A July 2011 document shows that Vincent canceled a liver ultrasound appointment request for a patient with cirrhosis and asked that it be reordered for a later date.

Turner was the first to publicly reveal data manipulation in Texas, and he said a key part of the scheme was to leave veterans off of the VA’s electronic wait list, which is supposed to track patients who are waiting more than 90 days for an appointment, but which could also reveal lengthy wait times.

The Phoenix report found the same scheme and determined that Arizona officials kept 1,700 veterans off of the electronic list.

Investigators linked that wait list manipulation to bonuses for executives.

“A direct consequence of not appropriately placing veterans on (electronic wait lists) is that the Phoenix (VA) leadership significantly understated the time new patients waited for their primary care appointment in their FY 2013 performance appraisal accomplishments, which is one of the factors considered for awards and salary increases,” wrote Richard Griffin, the VA’s acting inspector general, in the Phoenix report.
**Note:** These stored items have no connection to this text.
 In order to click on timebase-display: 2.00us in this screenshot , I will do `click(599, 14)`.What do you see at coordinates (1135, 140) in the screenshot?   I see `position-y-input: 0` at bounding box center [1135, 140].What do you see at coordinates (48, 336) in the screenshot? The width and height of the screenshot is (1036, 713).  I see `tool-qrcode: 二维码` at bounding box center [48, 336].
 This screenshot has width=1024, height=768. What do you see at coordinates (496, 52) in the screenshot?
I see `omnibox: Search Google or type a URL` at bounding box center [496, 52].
The report led U.S. Rep. Jeff Miller, R-Fla., chairman of the House Committee on Veterans Affairs, to join the chorus of calls for Shinseki’s resignation.

“Shinseki is a good man who has served his country honorably, but he has failed to get VA’s health care system in order despite repeated and frequent warnings from Congress, the Government Accountability Office and the IG,” Miller said in a statement.

State Sen. Leticia Van de Putte, D-San Antonio, who chairs the Texas Senate veterans affairs committee, said she is working with the Texas Veterans Commission and Texas Veterans Land Board to set up a veterans hotline, on which state workers would help veterans “navigate the VA’s complicated system and get the medical appointments they need.”